Much of your work is a feminist exploration of identity, defying, as you said, the “tyrannical limitations” of sex, age, and talent. Identity politics, however, have shifted in the age of social media, with more opportunities to experiment and break molds through online avatars. Do you think viewers engage with the works in different ways now than they did when they originally were made?
How can one even talk about the contemporary any more when everything coexists at the same time? Maybe that’s what it means to be contemporary—the noise of everything bumping up against itself. Look it up on Google, go to Wikipedia: everything and nothing is there, at the click of a mouse. Take this further, back to my idea of the modern as the slippery self. Is it possible that in the 21st century there are no selves, at all, anymore? That a so-called contemporary self doesn’t exist? That there’s so much noise we have an emptiness, a void at the heart of the world, so everybody is desperately looking for their missing selves all over social media? "Hey, that’s me in that pic on Facebook. Or is it? Here, I’ll snap another one. Yikes!" I remember reading about some 10-year-old kid who found his father’s gun and went bang bang and killed his friend. “Why didn’t he get up,” the kid wailed. “He’s supposed to get up.” So maybe we’ve even killed death. (Except for that moment when we don’t get up.)
Like your ballerina character Antinova, who worked against the constraints of a traditional art form, you worked against the rigidity of Conceptual art, which you experienced as a "boys' club." Today do you still feel like an outsider in the art world?
I always feel like an outsider in the art world. Ask Manet what he thought of the art world—he’d have a tale to tell. No artist likes the art world or the outsiders who are screwing it up… the collectors, the dealers, the hustlers, the social climbers. They’re such bores, but as an artist it’s the only world I have, and it sucks.

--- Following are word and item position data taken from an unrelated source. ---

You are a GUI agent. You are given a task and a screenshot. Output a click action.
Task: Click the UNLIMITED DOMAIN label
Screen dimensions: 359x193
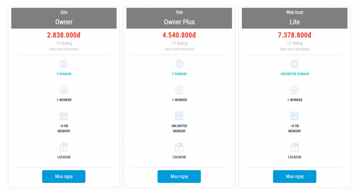[294, 74]
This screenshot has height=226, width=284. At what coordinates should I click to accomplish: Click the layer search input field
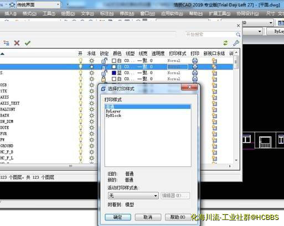click(x=210, y=34)
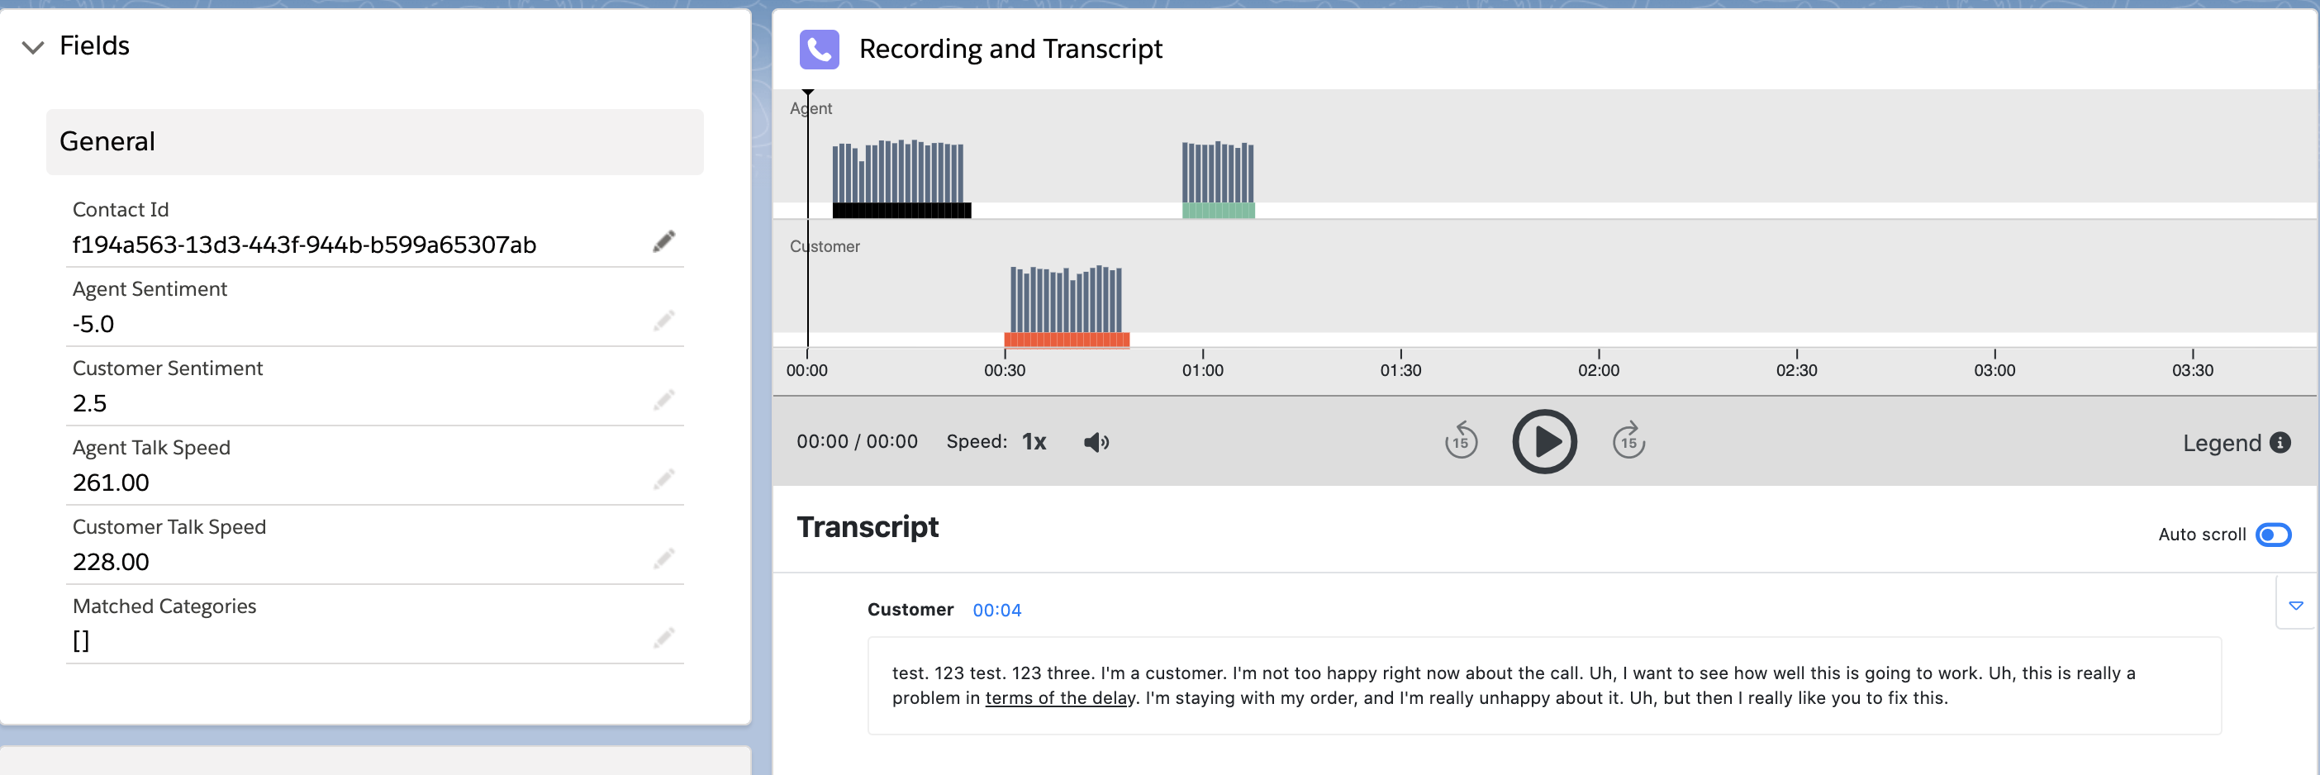The height and width of the screenshot is (775, 2320).
Task: Click the Legend info icon
Action: (2279, 442)
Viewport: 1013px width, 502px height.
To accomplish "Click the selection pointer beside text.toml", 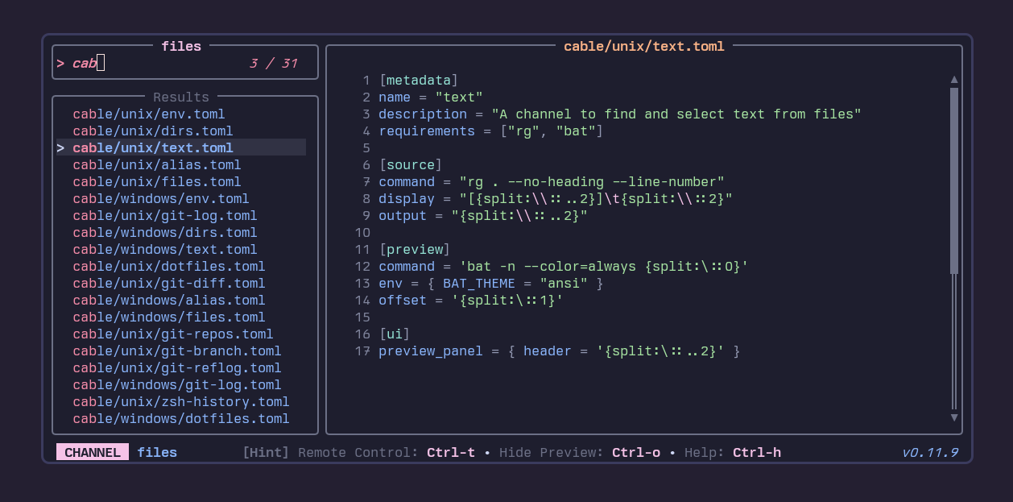I will click(60, 147).
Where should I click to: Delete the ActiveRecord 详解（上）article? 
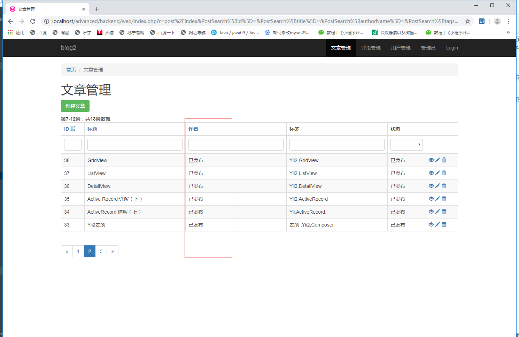point(444,211)
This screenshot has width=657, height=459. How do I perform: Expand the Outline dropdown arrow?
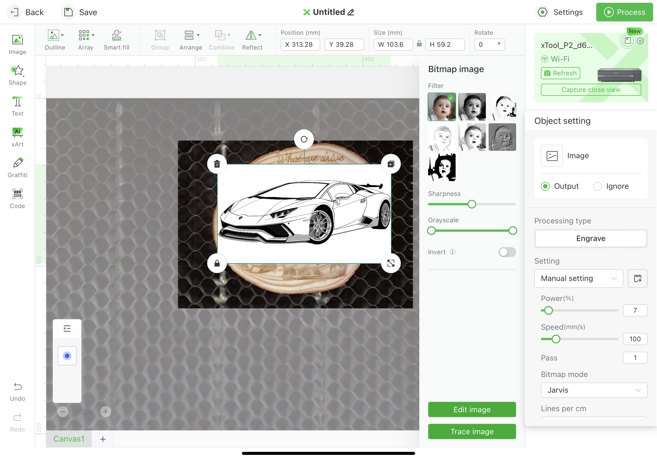(x=62, y=35)
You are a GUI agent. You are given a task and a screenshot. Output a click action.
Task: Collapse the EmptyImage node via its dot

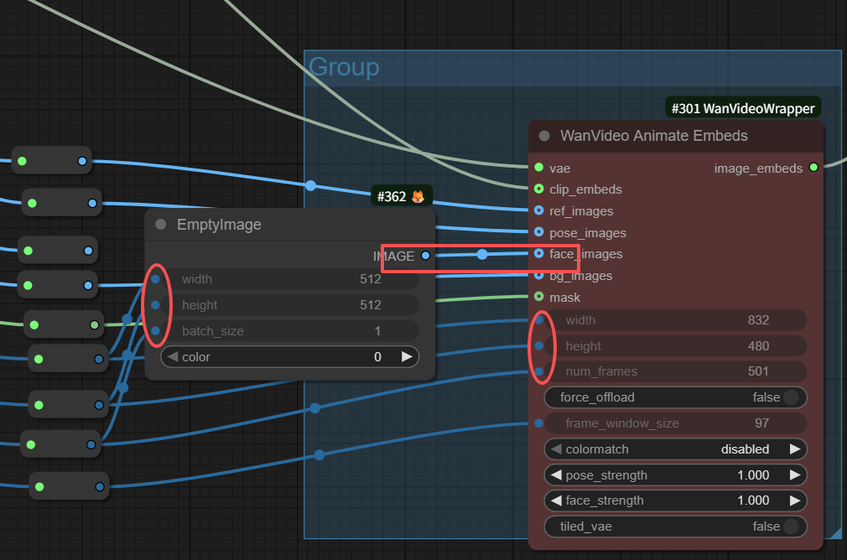pos(161,225)
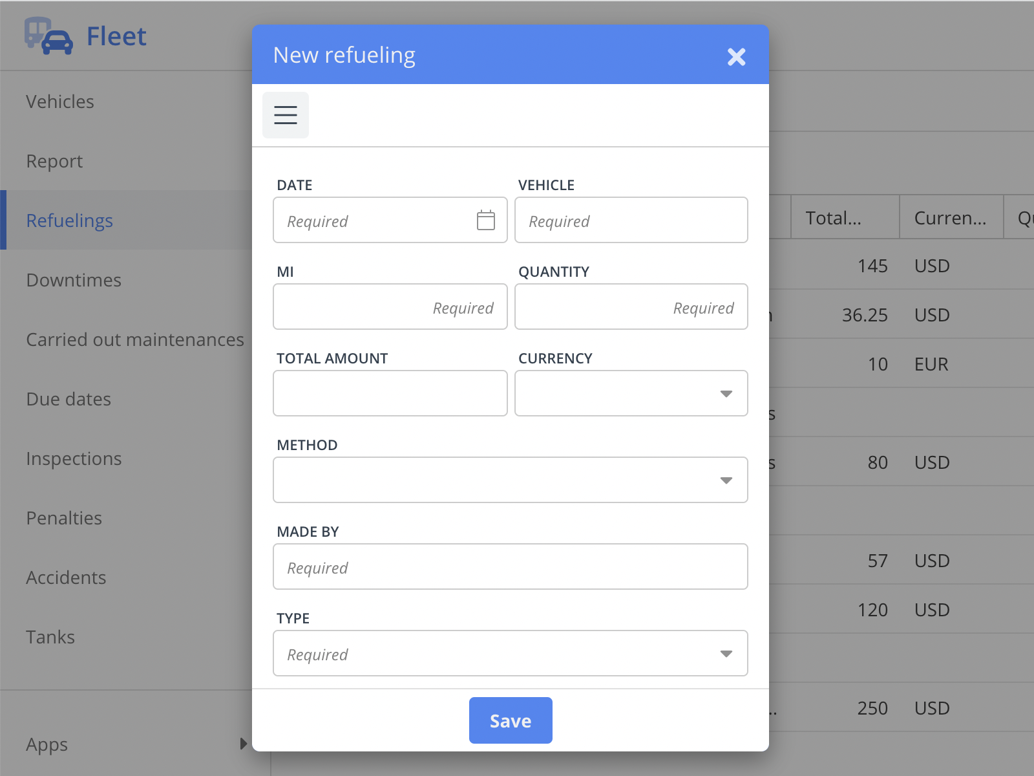Click the Total Amount input field
Viewport: 1034px width, 776px height.
[390, 393]
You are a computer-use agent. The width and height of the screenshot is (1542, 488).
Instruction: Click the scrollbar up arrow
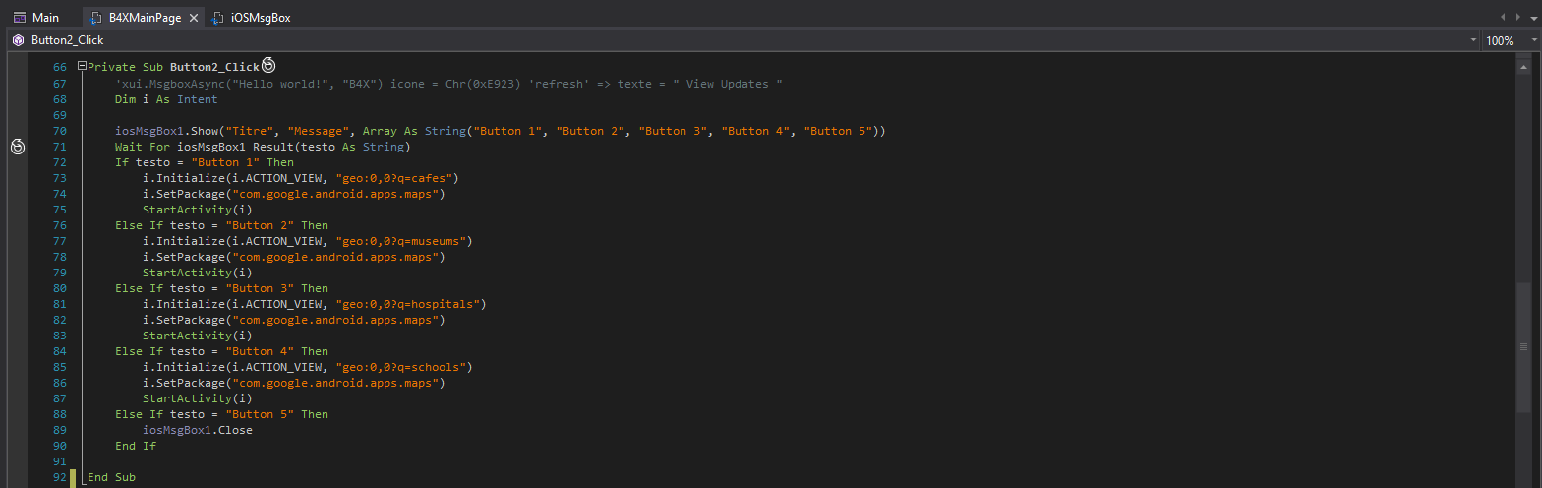[x=1523, y=64]
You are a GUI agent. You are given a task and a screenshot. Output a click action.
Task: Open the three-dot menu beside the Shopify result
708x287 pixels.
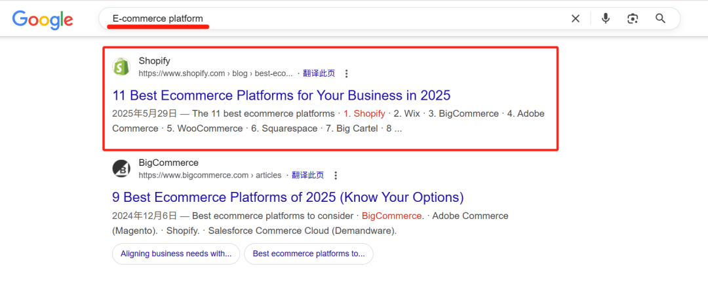[346, 73]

In this show, the presentation of your work is especially funny, with a heightened sense of the theatrical and the absurd. Could you talk about humor in your work?
I was brought up by Communists, so I learned early about injustice and betrayal. I’m an American, so I learned early about deceit and inequality. But look, it could have been worse. I have a driver’s license and I don’t have to wear a burka. I don’t have to pray to a god I don’t believe in and I get a good pension from the University of California at San Diego, where I taught for almost 30 years. Sometimes I even sell art. I’m Jewish, so I can laugh and cry at the same time. Sometimes, I laugh more than I cry. But sometimes even I have to close my eyes in disgust at the cruelty and stupidity of the world.